(Data records)

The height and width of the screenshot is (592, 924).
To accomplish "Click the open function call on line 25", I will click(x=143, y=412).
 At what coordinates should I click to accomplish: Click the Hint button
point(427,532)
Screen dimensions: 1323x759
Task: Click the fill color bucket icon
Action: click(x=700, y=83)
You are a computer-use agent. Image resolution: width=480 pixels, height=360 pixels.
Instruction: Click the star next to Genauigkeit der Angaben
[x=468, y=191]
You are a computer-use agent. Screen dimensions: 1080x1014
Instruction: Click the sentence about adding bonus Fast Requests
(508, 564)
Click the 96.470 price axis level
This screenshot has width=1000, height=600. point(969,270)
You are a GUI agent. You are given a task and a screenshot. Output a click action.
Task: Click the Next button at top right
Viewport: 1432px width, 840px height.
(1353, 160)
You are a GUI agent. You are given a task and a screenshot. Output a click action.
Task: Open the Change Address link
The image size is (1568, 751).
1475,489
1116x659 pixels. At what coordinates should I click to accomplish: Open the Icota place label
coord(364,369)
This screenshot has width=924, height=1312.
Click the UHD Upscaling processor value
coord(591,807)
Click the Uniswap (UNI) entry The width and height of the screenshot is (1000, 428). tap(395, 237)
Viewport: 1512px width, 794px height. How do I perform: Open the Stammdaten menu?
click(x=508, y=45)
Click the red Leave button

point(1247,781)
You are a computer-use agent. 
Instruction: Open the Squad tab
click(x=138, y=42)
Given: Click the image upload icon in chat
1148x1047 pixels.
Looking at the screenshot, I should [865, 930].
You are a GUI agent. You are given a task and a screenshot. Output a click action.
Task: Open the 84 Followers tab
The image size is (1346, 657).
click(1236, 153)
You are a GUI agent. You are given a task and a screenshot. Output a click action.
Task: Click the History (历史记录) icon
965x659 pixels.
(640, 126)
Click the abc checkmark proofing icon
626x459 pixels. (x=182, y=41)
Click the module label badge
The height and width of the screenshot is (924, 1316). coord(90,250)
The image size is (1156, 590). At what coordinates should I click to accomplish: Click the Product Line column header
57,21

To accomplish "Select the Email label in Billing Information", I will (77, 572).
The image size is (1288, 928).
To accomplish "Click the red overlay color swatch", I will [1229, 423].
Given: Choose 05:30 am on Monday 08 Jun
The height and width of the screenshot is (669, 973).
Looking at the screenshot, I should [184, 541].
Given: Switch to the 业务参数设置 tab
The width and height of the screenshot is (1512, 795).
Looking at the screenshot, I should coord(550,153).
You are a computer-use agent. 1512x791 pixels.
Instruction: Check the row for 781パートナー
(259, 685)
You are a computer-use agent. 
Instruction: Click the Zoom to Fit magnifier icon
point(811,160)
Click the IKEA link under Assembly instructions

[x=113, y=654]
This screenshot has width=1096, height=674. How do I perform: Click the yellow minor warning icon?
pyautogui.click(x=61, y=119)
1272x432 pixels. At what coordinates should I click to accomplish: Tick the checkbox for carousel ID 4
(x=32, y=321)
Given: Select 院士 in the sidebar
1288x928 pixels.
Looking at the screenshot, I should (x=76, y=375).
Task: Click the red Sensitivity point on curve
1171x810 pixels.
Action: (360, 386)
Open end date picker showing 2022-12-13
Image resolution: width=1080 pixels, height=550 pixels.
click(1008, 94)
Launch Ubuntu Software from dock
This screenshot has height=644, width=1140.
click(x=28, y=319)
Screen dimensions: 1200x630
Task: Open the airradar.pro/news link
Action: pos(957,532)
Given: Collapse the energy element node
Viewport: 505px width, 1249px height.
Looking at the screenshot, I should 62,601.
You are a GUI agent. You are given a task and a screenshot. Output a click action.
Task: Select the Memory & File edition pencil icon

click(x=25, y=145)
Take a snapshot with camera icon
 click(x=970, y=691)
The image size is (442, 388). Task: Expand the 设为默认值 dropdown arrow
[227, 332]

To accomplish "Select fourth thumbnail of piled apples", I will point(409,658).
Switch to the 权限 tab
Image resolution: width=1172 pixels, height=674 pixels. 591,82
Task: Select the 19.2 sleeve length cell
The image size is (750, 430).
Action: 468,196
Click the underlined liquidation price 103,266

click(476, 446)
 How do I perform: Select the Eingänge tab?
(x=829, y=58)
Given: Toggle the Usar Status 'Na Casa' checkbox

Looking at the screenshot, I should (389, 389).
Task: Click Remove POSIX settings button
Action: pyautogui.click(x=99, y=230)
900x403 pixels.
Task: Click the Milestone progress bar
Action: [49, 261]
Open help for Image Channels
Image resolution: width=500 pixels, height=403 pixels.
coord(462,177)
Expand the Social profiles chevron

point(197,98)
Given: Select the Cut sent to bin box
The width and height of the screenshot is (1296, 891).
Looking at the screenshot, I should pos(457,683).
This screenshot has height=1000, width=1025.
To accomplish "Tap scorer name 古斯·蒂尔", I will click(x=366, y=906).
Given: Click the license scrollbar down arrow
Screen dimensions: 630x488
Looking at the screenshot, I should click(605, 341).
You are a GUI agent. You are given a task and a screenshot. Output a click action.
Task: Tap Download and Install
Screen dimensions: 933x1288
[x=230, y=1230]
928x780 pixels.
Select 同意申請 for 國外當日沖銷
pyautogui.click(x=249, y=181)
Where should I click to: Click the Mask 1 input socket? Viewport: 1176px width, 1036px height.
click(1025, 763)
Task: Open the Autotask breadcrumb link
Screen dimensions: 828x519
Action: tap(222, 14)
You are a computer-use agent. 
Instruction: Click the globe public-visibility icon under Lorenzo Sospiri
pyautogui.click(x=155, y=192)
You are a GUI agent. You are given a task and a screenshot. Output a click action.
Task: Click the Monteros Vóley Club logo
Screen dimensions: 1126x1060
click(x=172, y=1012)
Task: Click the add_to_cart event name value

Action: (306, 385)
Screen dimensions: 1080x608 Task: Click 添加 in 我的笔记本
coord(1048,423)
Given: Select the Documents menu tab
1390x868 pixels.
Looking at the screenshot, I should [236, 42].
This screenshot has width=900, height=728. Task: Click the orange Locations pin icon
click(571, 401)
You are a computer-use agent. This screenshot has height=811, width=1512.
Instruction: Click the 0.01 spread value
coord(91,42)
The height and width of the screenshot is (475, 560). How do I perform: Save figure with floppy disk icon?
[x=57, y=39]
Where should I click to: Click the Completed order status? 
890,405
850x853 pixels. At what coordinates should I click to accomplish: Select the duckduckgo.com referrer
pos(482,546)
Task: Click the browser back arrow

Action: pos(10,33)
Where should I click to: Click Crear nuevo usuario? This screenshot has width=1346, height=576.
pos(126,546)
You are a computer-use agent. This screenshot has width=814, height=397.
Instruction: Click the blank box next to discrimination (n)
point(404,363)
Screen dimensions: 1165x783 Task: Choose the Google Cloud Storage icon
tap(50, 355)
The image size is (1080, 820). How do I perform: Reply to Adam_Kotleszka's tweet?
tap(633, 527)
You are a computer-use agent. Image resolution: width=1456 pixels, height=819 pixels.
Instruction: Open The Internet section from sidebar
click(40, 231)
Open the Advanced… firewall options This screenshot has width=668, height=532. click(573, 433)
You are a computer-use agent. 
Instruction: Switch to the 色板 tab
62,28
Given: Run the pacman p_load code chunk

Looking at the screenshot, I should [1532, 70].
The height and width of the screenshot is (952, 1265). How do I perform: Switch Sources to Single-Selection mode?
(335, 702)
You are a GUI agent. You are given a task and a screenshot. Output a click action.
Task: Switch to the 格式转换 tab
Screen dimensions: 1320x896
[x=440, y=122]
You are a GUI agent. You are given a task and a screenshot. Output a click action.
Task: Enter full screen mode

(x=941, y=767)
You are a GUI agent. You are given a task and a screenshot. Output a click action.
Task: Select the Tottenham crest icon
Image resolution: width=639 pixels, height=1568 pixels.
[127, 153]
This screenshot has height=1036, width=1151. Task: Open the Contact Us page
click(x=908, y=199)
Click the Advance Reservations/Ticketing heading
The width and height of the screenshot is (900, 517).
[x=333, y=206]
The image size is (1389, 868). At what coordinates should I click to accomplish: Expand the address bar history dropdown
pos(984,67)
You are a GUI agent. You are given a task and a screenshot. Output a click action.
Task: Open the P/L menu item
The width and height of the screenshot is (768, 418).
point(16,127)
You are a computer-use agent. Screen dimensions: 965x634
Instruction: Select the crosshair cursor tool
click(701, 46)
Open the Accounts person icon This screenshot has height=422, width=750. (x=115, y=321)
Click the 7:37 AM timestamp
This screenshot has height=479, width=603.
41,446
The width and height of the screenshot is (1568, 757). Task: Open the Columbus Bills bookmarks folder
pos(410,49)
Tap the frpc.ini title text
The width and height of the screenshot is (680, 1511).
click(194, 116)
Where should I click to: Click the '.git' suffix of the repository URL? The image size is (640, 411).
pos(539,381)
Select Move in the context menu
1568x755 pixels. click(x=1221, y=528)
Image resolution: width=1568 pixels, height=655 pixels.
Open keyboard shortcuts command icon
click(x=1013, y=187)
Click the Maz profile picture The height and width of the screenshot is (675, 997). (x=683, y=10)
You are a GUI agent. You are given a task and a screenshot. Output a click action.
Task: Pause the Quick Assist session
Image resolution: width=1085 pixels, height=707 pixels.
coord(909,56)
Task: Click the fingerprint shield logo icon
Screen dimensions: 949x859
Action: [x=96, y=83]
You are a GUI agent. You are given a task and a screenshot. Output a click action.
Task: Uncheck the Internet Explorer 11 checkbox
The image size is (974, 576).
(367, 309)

§ **EXERCISE INSTRUCTIONS**
Produce only the lines from the line containing "Open end date picker showing 2022-12-13" through the line containing "Open help for Image Channels", inclusive of both, exactly as they stand in the entries above.

§ **COMPLETED TASK**
Open end date picker showing 2022-12-13
Image resolution: width=1080 pixels, height=550 pixels.
click(1008, 94)
Launch Ubuntu Software from dock
This screenshot has height=644, width=1140.
click(x=28, y=319)
Screen dimensions: 1200x630
Task: Open the airradar.pro/news link
Action: pos(957,532)
Given: Collapse the energy element node
Viewport: 505px width, 1249px height.
Looking at the screenshot, I should 62,601.
You are a GUI agent. You are given a task and a screenshot. Output a click action.
Task: Select the Memory & File edition pencil icon

click(x=25, y=145)
Take a snapshot with camera icon
 click(x=970, y=691)
The image size is (442, 388). Task: Expand the 设为默认值 dropdown arrow
[227, 332]

To accomplish "Select fourth thumbnail of piled apples", I will point(409,658).
Switch to the 权限 tab
Image resolution: width=1172 pixels, height=674 pixels. 591,82
Task: Select the 19.2 sleeve length cell
The image size is (750, 430).
Action: 468,196
Click the underlined liquidation price 103,266

click(476, 446)
 How do I perform: Select the Eingänge tab?
(x=829, y=58)
Given: Toggle the Usar Status 'Na Casa' checkbox

Looking at the screenshot, I should (389, 389).
Task: Click Remove POSIX settings button
Action: pyautogui.click(x=99, y=230)
900x403 pixels.
Task: Click the Milestone progress bar
Action: [49, 261]
Open help for Image Channels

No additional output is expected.